UVI was described as a two part process, where (1) a file is provided to a program interface for analysis which suggests pre-configured emulators that can (2) interact with/render it. Analysis is based on identification (using Siegfried and DROID), dates (eg created, modified) and any further metadata provided or available. Cochrane used a Works Word Processor file, which does not render accurately in modern Microsoft Word, to demonstrate how the UVI utilises a script to automatically open the file in the appropriate software once the emulated environment opens in a web browser.

Cochrane highlighted how documentation and discovery are an important part of the project, where they are documenting various aspects of software such as what file formats it can import, save to and export. As I mentioned in my IDCC19 reflection discussing EaaSI, copyright law is a challenge with various legal jurisdictions for a global network for emulation but they are using the fair-use rights available in the United States of America to facilitate the sharing of environments across the current network.

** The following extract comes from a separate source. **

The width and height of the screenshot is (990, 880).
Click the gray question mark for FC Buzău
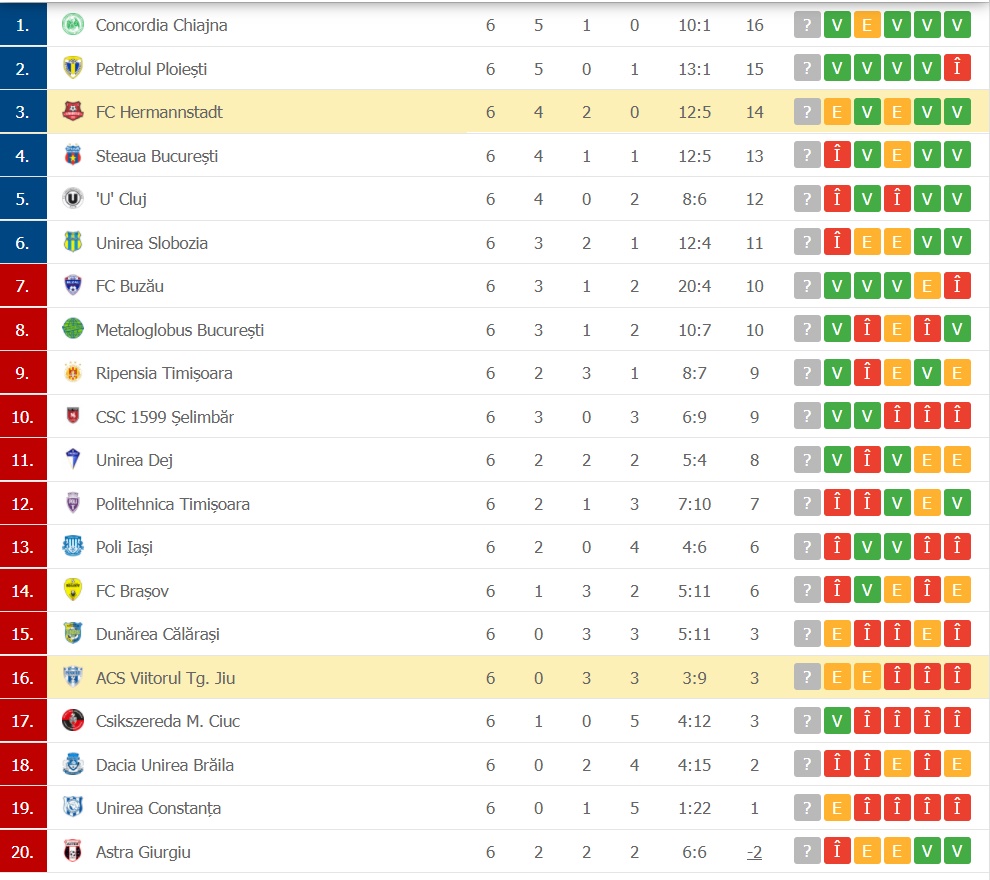pyautogui.click(x=807, y=286)
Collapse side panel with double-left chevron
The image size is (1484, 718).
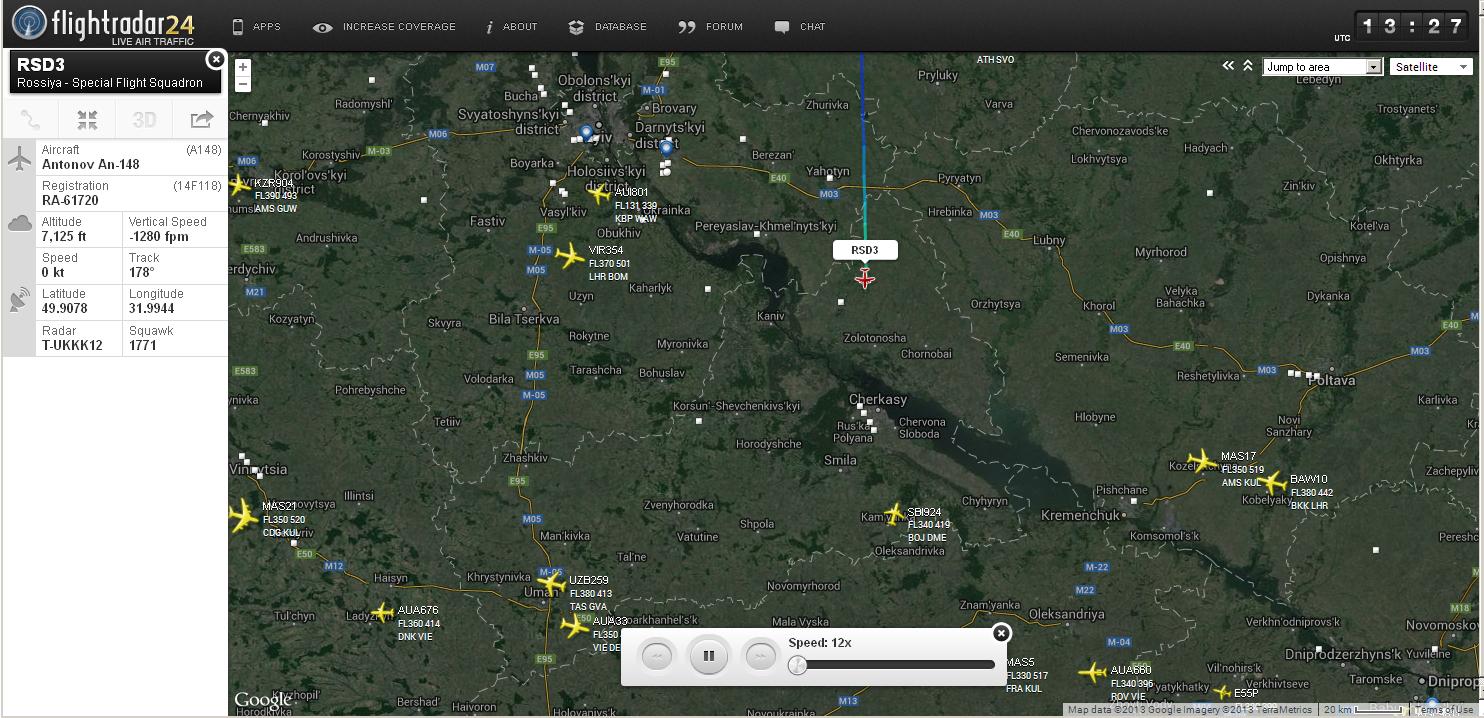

Digital Preservation and Enterprise Architecture Collaboration at the University of Melbourne: A Meeting of Mindsets 

Jaye Weatherburn (University of Melbourne) , Lyle Winton (University of Melbourne) and Sean Turner (University of Melbourne)
Photograph by Matthew Burgess
Weatherburn, Winton and Turner provided a great example of working together to achieve a common goal. Their presentation style was engaging and I enjoyed their 'real talk', where they sat down for a question and answer session about a meeting of mindsets between digital preservation and enterprise architecture. They highlighted how collaboration has been a driver for greater visibility and understanding of digital preservation across the University of Melbourne, which is now on their Enterprise Architecture Roadmap as an important socio-technical ecosystem. Turner discussed key information that is useful for IT, where a focus on standards and models such as OAIS are useful by providing a framework and terminology to understand the challenge of digital preservation. Concrete understanding of digital preservation was the starting point, with an awareness of terms like 'born-digital collections' and their importance.

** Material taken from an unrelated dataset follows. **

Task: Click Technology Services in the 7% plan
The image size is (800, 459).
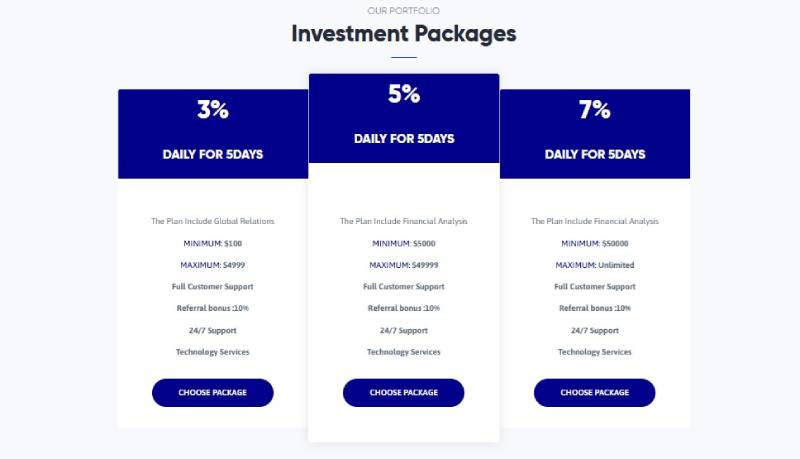Action: [595, 352]
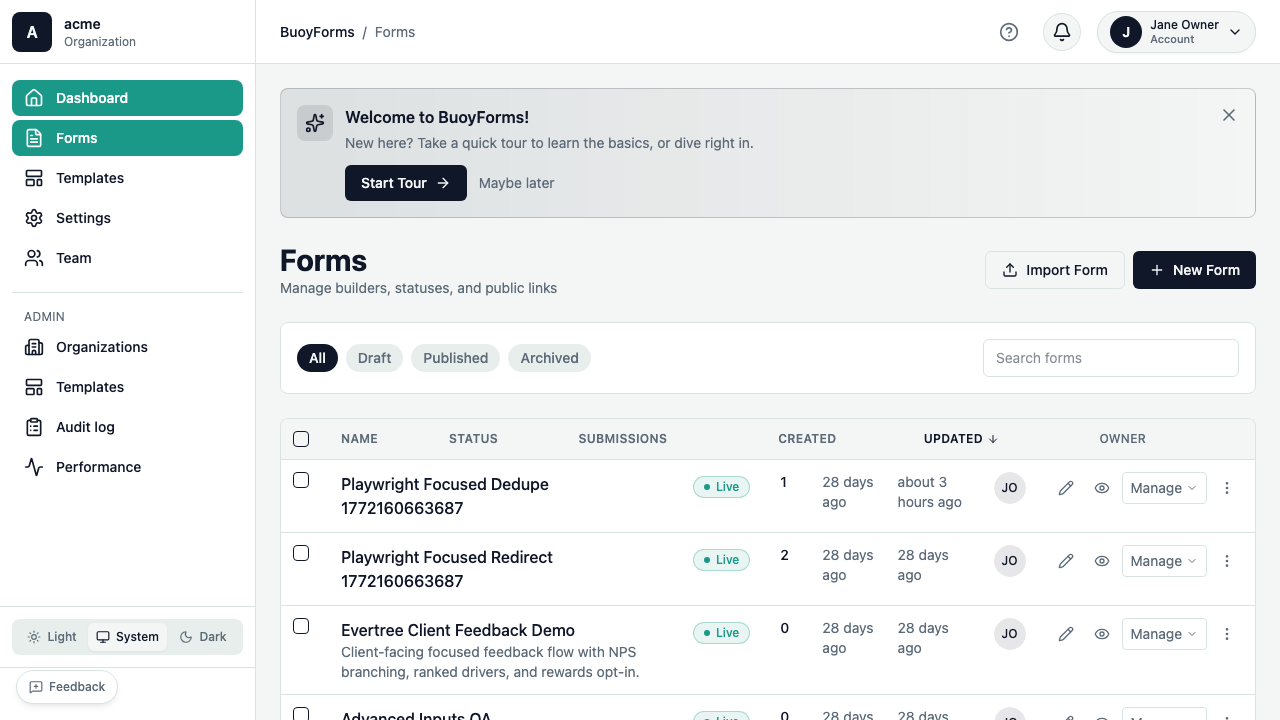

Their talk highlighted the importance of dedicated, permanent roles (rather than a project approach) with the ability to establish person to person relationships and sharing mindsets. Enterprise architecture aims to reduce complexity and cost through standardisation, with a strong focus on cost and effectiveness, and digital preservation is now seen as a key component for this. Their collaborative approach has resulted in more understanding across the organisation that digital preservation is more than technology, and also requires ongoing work around resourcing, policy, process and governance.


Cloud Atlas: Navigating the Cloud for Digital Preservation 

Andrea Goethals (National Library of New Zealand), Jefferson Bailey (Internet Archive), Roslynn Ross (Library and Archives Canada) and Nicholas Taylor (Stanford Libraries)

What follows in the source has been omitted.